**SUPPLIED PASSAGE**
☆ ☆ ☆ ☆

Please join us for a special PhD Defense Seminar with PhD candidate and CSU Biology grad student, Andrew Paton, entitled, “Xanthophyll Pigment Cycling in Diatoms: Photosynthesis, Fitness, and the Fates of Diadinoxanthin”. Andrew’s seminar explores how diatoms manage light using a unique set of pigments that help them both capture energy and protect themselves from too much sunlight. His research identifies the key genes that control this pigment cycle and shows how diatom photosynthesis and carbon storage change when those genes are missing. Andrew’s work offers new insight into why diatoms are so successful in nature and highlights potential genetic targets to improve their performance in industrial settings.

Event Details:
Speaker: Andrew Paton
Title: Xanthophyll Pigment Cycling in Diatoms: Photosynthesis, Fitness, and the Fates of Diadinoxanthin
Date: TBD
Time: TBD
Location: TBD

• Meeting ID: 264 959 776 166 80
• Passcode: vy6Bu2GN

Advisor: Dr. Graham Peers, Associate Professor, CSU Department of Biology

Whether you’re into ecology, photosynthesis, or innovative bioengineering, this seminar is a great opportunity to learn how diatoms’ unique light‑management tricks can drive both scientific insight and industrial innovation.

We look forward to seeing you there in support of this incredible milestone!

☆ ☆ ☆ ☆

**TASK SET**
1) Which fields of interest does the diatom seminar announcement name as reasons to attend?
2) Output the diatom seminar announcement from "Advisor: Dr. Graham" up to and including "and industrial innovation.".
3) Write the next part of the diatom seminar announcement, picking up after its last sentence.
These lines have no connection to the diatom seminar announcement.

**INPUT DATA**
☆ ☆ ☆ ☆

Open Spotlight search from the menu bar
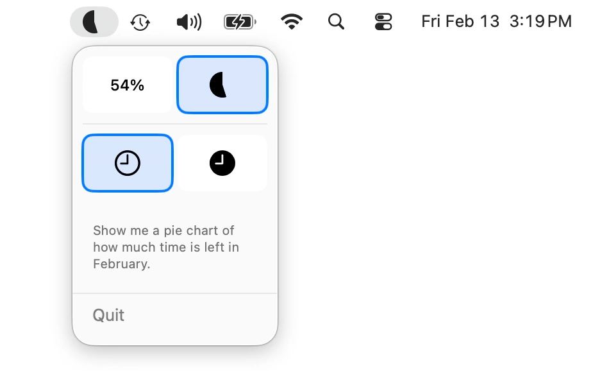This screenshot has height=371, width=593. point(336,21)
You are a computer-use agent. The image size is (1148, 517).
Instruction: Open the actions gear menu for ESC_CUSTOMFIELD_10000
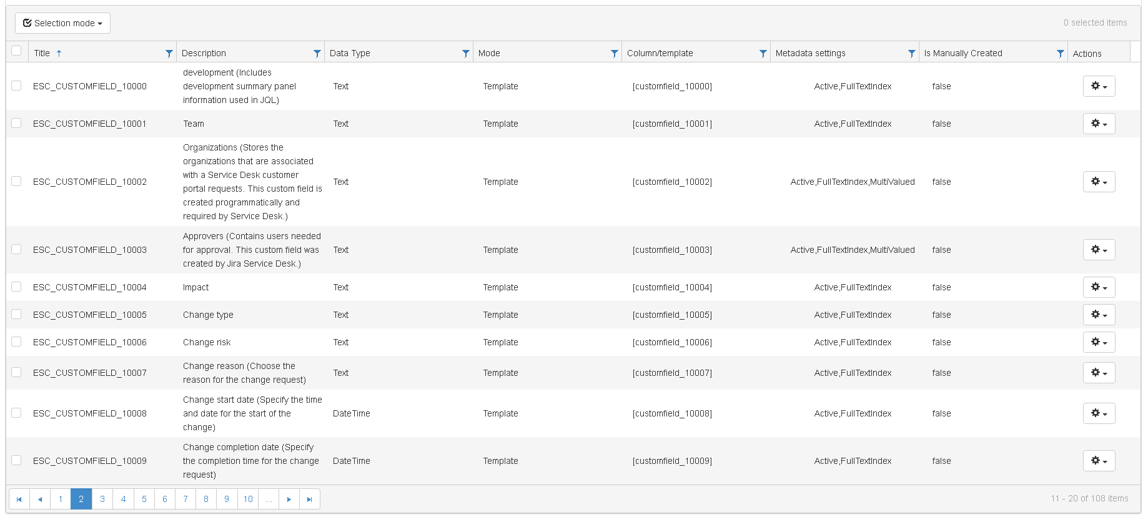coord(1099,86)
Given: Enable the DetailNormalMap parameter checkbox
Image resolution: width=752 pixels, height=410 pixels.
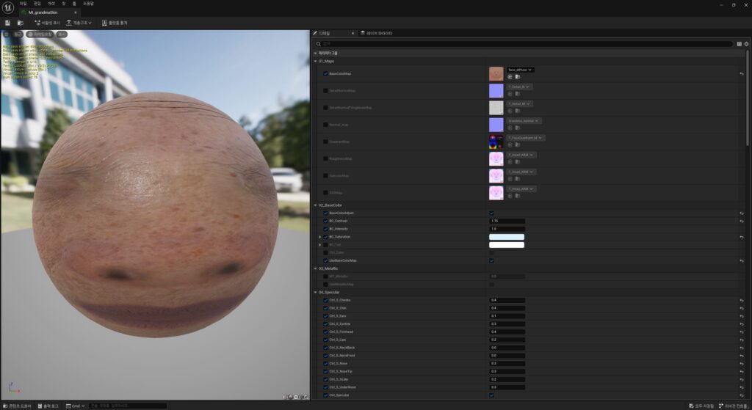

☆ ☆ ☆ ☆

**RESULTS BY TASK**
1) Ecology, photosynthesis, and innovative bioengineering.

2)
Advisor: Dr. Graham Peers, Associate Professor, CSU Department of Biology

Whether you’re into ecology, photosynthesis, or innovative bioengineering, this seminar is a great opportunity to learn how diatoms’ unique light‑management tricks can drive both scientific insight and industrial innovation.

3)
Abstract
Diatoms are microalgae that are abundant across the globe, produce around 20% of atmospheric oxygen, and are increasingly relevant to industry for lipid and antioxidant production. Through a separate evolutionary history from plants, diatoms possess several distinct photosynthetic pigments. As photosynthetic organisms, diatoms must balance harvesting enough light for photochemistry and dissipating harmful excess light. Diatoms primarily accomplish this via a toggle switch between carotenoid pigments called the xanthophyll cycle, which utilizes different pigments than the comparable plant cycle. The genes catalyzing this cycle in diatoms had not been fully characterized. For my dissertation, I sought to identify these genes and characterize pigment content, photosynthetic physiology, and fitness in their absence. In my first two sections, I show evidence that two diatom genes related to corresponding plant genes complete their xanthophyll cycle. In another section I directly compare the photosynthesis and organic carbon accumulation of the mutants of the two involved genes. I finish by presenting some data on a spontaneous lab mutation potentially mirroring how the biosynthetic pathways for these pigments naturally evolved. These findings further our understanding of how diatoms achieved ecological success and provide engineering targets for improving performance in dense industrial culture, where competition between light harvesting and dissipation lowers productivity.